Figure 2. Optimization of the LSPR sensor chip. (a,b) Optimization of the glass substrate. (c–f) SEM images of immobilized gold nanoparticles on 0.5 mm ordinary glass, 0.5 mm tempered glass, 0.5 mm chemical strengthened glass, and cover glass. (g) Optical image of AuNP-coated glass (from left, PC film, 0.4 mm ordinary glass, 0.5 mm ordinary glass, 0.4 mm tempered glass, 0.5 mm tempered glass, 0.5 mm chemical strengthened glass, slide glass, and cover glass).
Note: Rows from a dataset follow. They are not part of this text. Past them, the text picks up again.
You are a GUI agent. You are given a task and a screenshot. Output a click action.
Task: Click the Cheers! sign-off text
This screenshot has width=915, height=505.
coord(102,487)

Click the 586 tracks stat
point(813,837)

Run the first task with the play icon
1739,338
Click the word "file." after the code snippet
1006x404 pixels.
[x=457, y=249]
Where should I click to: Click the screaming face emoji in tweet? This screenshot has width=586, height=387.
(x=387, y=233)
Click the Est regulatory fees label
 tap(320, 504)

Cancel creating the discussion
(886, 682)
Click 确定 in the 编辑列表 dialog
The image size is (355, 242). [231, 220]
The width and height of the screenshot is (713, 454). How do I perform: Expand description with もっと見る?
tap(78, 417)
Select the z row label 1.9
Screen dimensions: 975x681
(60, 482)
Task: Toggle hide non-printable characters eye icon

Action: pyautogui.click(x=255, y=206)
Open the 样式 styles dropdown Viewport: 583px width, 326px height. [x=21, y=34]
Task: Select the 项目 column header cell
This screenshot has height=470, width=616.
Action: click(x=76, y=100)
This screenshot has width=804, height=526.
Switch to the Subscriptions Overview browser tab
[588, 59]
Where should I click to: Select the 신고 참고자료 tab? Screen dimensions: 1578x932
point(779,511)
To evaluate the feasibility of using a transparent substrate deposited with AuNPs as an LSPR sensor chip, the plasmon absorption spectra were compared using a UV-vis spectrometer with a scanning range of 400–700 nm. To ensure the high reproducibility of absorbance measurements and to enable the fabrication of an on-site sensor, each transparent substrate was inserted into a disposable plastic cuvette cell (1 mL) for support to produce a portable sensor chip. In this way, it was possible to fabricate a sensor chip with a high-density layer of AuNPs on all of the transparent substrates under optimal conditions, but the plasmon absorption characteristics differed for each substrate. The thin-walled flexible PC film exhibited the weakest absorption characteristics (data not shown), which was ascribed to the scattering of light due to microscopic bends and the loss of light due to its lower planarity compared to the glass substrates. It was confirmed that the thinner the glass substrate, the higher the absorbance (Figures 2a,b). However, the cover glass, which has the highest absorbance, had low durability because it was too thin, and succeeded in making the portable LSPR sensor chip <50% in the process of assembling the cuvette-based sensor chip. In contrast, with its excellent plasmon absorption characteristics and high fabrication success rate of over 99%, 0.5 mm chemical strengthened tempered glass was selected as the optimal substrate for the proposed portable sensor.
Effect of APTES Ligand Concentration on the Fabrication of Plasmonically Active Strips
Based on the previous experimental results, the chemically tempered 0.5 mm glass substrate was used as the transparent strip in the proposed LSPR sensor chip. Several sets of experiments were then conducted to optimize the plasmonically active substrate through the deposition of AuNPs. In the first step, experiments were performed to optimize the immobilization of amine functional groups on the transparent substrate by varying the concentration of APTES, which serves as a linking molecule between the glass strip and the AuNPs. APTES is an aminosilane, which is a linker that plays an important role in the silane bonding with the OH-group of the glass substrate and the amine group bonding with the nanoparticles so that the nanoparticles can be uniformly coated on the glass substrate (Agnihotri et al., 2013). The self-assembly reaction proceeds through electrostatic interactions between positively charged amine groups of functionalized APTES on the glass substrate and negatively charged AuNPs (Nath and Chilkoti, 2004). To determine the optimal concentration of APTES, concentrations of 0, 0.0001, 0.0005, 0.001, 0.005, 0.01, 0.05, 0.1, 0.5, 1, and 2% were tested. After modifying the substrate with the amine functional groups, the plasmon absorption spectra of the AuNP-coated LSPR chip were measured.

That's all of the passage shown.